**Passage shown**
And yes, in both sections 6.2 and 6.2.3 add forward references to the Privacy Considerations section


> 
> I'm also concerned about the policy/procedure for allocating/extending the
> various bitfields and similar potential extension points in the data
> structures.  Section 8 covers the major/minor versioning semantics with
> respect to new map keys and new maps, but not addition of new bits within
> existing (uint) bitmaps.  Given the usage of the CDDL .bits constraint,
> it's not really clear that an IANA registry is the right tool to use, but I
> think some indication of the expected way to allocate new bits is in order,
> whether it's "a future standards-track document that updates this document"
> or otherwise.  (I've noted many, but not all, instances of such bitmaps in
> my COMMENT section.)

We are inclined to follow the lead of existing RFCs making use of CBOR, namely
* RFC8152 'CBOR Object Signing and Encryption' (July 2017)
* RFC8392 ‘CBOR Web Token (CWT)' (May 2018) and 
* RFC8428 'Sensor Measurement Lists (SenML)' (Aug 2018) 
and request IANA create a C-DNS registry with
subregistries with keys for each of the different maps used in C-DNS.

**Brief**
Write out the C-DNS discussion from "We are inclined" up to and including "used in C-DNS.". The lines after the C-DNS discussion aren't needed here.

**Given data**

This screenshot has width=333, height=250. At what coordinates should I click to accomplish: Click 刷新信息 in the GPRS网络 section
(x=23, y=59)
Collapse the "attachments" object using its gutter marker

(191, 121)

**Reply to the exercise**
We are inclined to follow the lead of existing RFCs making use of CBOR, namely
* RFC8152 'CBOR Object Signing and Encryption' (July 2017)
* RFC8392 ‘CBOR Web Token (CWT)' (May 2018) and 
* RFC8428 'Sensor Measurement Lists (SenML)' (Aug 2018) 
and request IANA create a C-DNS registry with
subregistries with keys for each of the different maps used in C-DNS.